Problem to work on: Once the line containing "Given: Copy editor content with the copy icon" has been copied, stop; copy every line before it exactly, beginning with the first line of the material below.

Data to process:
━━━━━━
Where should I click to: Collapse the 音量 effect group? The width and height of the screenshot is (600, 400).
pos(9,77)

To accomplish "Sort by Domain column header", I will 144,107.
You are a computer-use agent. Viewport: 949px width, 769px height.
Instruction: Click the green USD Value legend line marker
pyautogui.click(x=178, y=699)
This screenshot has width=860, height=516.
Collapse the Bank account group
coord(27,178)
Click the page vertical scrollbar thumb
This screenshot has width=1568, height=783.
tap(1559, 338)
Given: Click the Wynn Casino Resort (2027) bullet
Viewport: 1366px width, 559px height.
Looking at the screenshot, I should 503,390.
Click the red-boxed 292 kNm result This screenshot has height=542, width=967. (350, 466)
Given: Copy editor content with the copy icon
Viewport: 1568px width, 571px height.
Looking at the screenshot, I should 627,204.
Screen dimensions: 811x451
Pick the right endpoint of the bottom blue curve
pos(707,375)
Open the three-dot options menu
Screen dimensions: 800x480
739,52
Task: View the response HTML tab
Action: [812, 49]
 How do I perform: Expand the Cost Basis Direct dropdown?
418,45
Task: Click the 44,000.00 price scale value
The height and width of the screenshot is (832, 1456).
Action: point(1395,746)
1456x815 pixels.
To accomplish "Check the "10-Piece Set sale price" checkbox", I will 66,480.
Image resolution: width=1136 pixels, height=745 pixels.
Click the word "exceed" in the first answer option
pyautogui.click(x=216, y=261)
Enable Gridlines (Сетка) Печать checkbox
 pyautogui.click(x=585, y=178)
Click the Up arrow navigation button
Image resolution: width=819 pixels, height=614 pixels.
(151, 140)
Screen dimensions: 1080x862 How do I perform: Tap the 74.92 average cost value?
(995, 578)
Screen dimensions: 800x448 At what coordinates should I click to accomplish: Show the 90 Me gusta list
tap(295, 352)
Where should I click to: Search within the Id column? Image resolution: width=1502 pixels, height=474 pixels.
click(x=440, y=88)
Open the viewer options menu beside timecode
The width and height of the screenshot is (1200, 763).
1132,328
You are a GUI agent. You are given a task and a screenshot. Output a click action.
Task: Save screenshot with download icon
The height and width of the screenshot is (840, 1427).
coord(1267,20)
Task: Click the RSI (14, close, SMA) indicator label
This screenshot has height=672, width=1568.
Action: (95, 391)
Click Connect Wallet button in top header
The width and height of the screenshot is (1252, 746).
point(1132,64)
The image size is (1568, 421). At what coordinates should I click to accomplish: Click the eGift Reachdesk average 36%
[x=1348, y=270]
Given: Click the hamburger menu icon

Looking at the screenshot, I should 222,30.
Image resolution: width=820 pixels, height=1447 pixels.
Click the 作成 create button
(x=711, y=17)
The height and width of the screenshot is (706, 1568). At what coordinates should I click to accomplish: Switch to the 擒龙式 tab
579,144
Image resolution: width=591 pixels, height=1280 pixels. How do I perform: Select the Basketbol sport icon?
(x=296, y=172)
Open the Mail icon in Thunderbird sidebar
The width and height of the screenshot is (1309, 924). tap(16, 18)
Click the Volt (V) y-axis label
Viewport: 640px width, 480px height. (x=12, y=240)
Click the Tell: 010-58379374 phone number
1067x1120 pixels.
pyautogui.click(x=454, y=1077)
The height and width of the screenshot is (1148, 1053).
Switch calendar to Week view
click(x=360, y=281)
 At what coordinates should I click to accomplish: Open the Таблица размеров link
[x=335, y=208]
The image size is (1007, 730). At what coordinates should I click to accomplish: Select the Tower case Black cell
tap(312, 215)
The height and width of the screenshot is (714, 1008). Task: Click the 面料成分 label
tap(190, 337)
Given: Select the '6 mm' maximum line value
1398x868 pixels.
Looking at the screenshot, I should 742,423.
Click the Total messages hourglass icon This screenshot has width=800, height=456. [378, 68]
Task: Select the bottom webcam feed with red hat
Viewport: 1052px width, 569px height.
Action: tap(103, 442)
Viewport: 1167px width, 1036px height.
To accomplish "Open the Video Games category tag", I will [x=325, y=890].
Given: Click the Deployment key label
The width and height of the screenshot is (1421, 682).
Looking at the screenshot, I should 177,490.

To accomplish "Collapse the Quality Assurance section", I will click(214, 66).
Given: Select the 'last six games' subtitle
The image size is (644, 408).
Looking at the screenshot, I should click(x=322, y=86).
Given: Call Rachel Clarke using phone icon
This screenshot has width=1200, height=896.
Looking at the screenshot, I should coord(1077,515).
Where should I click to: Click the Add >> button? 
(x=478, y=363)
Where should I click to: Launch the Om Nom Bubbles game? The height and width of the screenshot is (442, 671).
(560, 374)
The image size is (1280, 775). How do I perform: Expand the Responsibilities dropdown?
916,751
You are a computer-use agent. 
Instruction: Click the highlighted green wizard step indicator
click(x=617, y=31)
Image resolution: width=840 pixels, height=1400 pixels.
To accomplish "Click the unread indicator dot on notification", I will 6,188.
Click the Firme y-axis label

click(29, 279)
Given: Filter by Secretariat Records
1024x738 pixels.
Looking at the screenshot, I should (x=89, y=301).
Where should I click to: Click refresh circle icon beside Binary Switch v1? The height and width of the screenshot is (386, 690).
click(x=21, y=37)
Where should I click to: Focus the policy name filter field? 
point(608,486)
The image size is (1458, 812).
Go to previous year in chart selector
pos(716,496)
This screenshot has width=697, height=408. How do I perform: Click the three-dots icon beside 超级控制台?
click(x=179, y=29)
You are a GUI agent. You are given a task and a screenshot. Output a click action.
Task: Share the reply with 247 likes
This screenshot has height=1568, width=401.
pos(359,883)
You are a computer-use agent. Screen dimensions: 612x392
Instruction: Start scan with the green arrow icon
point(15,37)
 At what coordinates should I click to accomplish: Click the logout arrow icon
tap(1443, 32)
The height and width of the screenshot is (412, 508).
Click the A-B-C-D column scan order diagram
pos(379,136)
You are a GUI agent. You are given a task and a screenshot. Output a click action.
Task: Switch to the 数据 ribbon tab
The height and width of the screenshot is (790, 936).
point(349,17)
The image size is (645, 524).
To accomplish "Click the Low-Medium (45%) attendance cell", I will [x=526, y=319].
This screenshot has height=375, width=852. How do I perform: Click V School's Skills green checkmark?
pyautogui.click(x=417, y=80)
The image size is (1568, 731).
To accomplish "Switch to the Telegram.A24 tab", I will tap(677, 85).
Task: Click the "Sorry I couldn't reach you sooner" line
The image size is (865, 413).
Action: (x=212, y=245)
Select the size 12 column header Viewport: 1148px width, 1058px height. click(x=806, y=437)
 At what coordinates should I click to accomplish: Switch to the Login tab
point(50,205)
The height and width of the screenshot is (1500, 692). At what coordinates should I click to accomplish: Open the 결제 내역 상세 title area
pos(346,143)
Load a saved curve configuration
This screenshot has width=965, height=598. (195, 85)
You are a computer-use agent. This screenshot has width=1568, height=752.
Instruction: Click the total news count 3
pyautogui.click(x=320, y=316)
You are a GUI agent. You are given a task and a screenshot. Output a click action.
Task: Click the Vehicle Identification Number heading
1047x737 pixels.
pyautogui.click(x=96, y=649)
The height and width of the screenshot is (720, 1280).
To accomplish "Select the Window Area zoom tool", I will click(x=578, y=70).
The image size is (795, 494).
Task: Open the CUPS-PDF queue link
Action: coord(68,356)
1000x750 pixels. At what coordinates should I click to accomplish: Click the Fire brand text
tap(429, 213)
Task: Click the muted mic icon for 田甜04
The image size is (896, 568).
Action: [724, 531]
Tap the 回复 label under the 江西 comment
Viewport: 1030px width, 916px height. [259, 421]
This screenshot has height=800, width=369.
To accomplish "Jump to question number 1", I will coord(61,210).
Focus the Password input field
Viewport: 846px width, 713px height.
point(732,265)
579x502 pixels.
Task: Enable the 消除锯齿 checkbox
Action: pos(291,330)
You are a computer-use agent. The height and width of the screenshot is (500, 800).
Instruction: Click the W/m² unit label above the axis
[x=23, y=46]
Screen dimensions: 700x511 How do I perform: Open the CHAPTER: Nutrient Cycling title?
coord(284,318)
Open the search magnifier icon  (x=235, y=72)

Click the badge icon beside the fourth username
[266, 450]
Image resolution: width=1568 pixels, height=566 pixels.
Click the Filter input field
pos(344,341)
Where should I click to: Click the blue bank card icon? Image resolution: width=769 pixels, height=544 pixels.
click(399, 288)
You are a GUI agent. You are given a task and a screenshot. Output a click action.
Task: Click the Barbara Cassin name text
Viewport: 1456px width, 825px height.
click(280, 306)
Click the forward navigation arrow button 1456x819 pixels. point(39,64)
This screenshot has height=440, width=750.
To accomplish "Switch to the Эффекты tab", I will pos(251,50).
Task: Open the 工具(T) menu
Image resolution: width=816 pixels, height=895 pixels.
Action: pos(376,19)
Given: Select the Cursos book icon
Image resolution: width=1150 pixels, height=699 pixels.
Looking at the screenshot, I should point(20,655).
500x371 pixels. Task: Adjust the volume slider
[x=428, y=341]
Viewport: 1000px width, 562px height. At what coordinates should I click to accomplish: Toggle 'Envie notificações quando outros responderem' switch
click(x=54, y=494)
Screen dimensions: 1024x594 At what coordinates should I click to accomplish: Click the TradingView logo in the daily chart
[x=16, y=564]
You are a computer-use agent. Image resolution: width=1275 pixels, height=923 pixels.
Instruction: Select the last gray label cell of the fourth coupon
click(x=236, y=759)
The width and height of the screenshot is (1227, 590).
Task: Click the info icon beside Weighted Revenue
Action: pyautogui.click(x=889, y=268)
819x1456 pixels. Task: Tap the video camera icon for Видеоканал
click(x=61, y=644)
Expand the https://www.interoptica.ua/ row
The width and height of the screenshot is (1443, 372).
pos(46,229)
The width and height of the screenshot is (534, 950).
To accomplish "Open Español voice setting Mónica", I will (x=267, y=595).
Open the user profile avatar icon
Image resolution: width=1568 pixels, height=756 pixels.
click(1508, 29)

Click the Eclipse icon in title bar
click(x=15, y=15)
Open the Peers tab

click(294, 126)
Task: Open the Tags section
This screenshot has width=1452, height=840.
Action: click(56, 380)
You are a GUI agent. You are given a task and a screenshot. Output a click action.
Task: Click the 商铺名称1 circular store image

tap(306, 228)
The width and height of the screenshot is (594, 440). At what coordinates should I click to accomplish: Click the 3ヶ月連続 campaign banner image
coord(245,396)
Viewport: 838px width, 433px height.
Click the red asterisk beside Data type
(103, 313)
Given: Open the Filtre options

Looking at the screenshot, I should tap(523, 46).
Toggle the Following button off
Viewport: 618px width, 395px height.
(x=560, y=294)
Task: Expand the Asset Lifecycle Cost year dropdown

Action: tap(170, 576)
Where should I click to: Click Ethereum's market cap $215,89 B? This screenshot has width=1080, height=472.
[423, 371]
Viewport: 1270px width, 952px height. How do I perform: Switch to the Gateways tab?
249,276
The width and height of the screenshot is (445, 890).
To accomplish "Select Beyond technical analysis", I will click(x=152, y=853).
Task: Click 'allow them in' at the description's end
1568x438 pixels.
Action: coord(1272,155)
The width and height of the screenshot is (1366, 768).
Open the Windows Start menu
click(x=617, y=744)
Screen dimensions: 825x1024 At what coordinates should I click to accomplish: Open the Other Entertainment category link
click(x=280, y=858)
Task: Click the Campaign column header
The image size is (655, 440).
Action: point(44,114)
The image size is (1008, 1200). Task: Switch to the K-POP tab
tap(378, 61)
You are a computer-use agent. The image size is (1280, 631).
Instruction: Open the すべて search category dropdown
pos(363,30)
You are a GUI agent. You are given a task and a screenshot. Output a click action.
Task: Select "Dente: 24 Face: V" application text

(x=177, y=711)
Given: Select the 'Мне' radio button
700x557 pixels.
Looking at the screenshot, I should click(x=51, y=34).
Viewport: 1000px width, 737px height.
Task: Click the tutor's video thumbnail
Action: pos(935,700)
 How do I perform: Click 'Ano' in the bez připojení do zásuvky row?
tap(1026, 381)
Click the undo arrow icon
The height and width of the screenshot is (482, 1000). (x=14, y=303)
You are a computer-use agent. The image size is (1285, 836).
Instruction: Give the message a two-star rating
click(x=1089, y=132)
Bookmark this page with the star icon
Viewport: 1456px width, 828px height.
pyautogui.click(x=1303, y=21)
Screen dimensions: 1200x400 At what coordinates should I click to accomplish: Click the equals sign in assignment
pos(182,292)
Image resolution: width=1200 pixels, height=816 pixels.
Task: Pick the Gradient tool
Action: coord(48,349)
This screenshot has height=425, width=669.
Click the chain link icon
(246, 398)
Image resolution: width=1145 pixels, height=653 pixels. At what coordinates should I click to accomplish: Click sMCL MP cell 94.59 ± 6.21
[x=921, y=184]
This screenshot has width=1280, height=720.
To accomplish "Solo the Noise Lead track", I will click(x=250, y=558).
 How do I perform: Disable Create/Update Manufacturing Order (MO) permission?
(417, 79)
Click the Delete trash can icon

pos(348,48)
━━━━━━
Result for this exercise:
Where should I click to: Collapse the 音量 effect group? The width and height of the screenshot is (600, 400).
pos(9,77)

To accomplish "Sort by Domain column header", I will 144,107.
You are a computer-use agent. Viewport: 949px width, 769px height.
Instruction: Click the green USD Value legend line marker
pyautogui.click(x=178, y=699)
This screenshot has width=860, height=516.
Collapse the Bank account group
coord(27,178)
Click the page vertical scrollbar thumb
This screenshot has width=1568, height=783.
tap(1559, 338)
Given: Click the Wynn Casino Resort (2027) bullet
Viewport: 1366px width, 559px height.
Looking at the screenshot, I should 503,390.
Click the red-boxed 292 kNm result This screenshot has height=542, width=967. (350, 466)
Given: Copy editor content with the copy icon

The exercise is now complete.